-- TASK STATEMENT --
Please keep the images out and set down the data exactly as given.

[Source data]
════
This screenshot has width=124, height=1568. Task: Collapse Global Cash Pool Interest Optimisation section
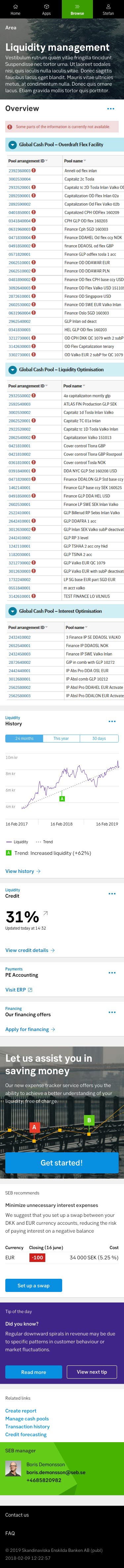pos(12,611)
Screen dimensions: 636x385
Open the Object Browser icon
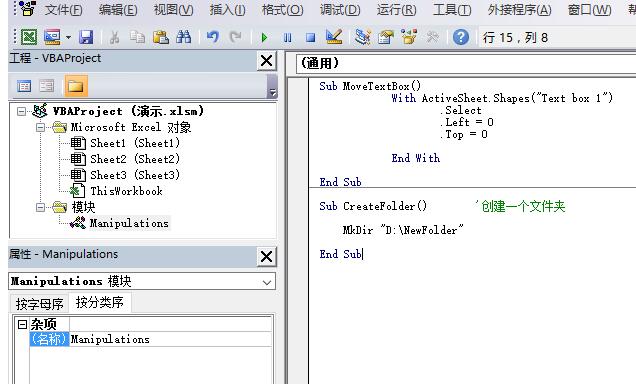409,37
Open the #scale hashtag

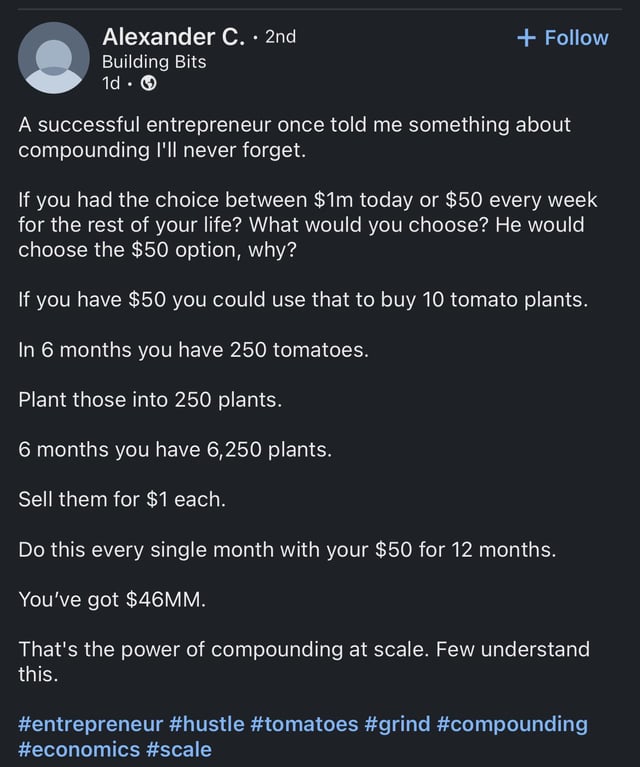click(179, 749)
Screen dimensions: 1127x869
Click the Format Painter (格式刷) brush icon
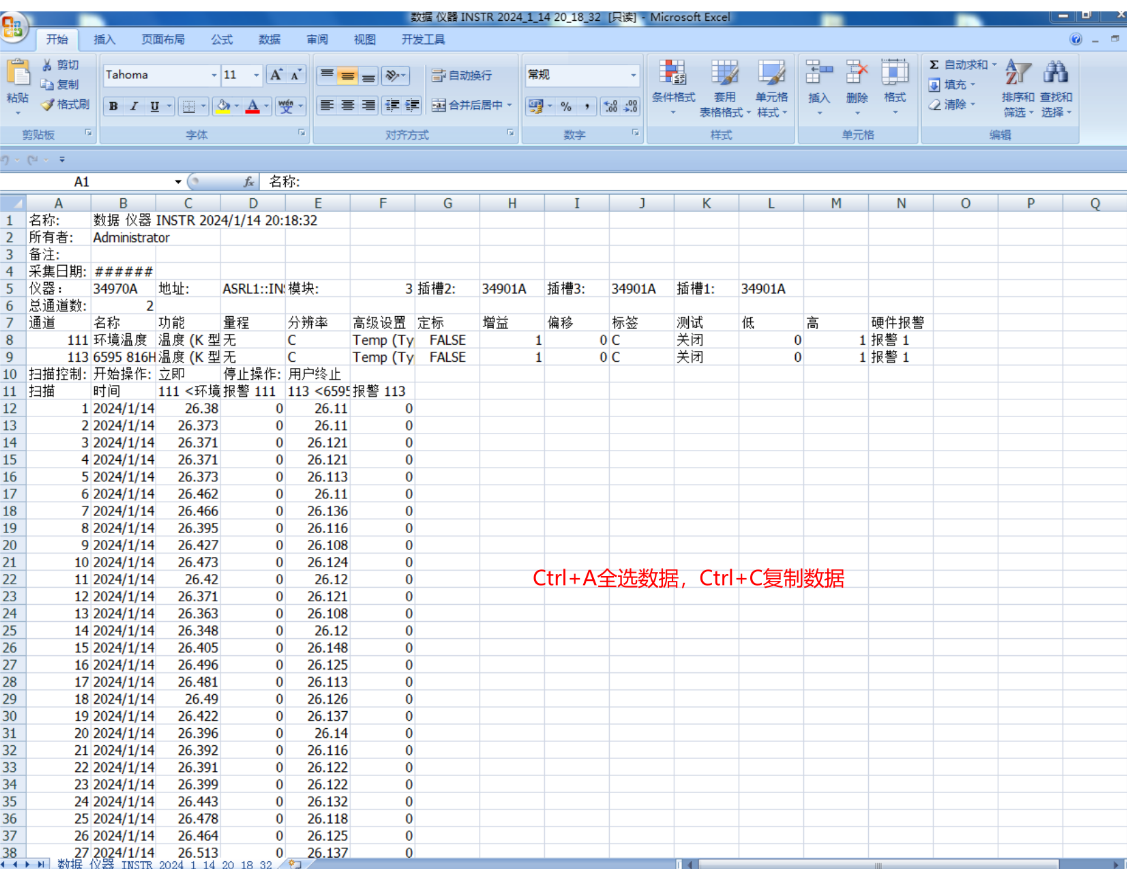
════
-- WRITTEN SOLUTION --
This screenshot has width=124, height=1568. Task: Collapse Global Cash Pool Interest Optimisation section
pos(12,611)
Screen dimensions: 636x385
Open the Object Browser icon
409,37
Open the #scale hashtag

click(179, 749)
Screen dimensions: 1127x869
Click the Format Painter (格式刷) brush icon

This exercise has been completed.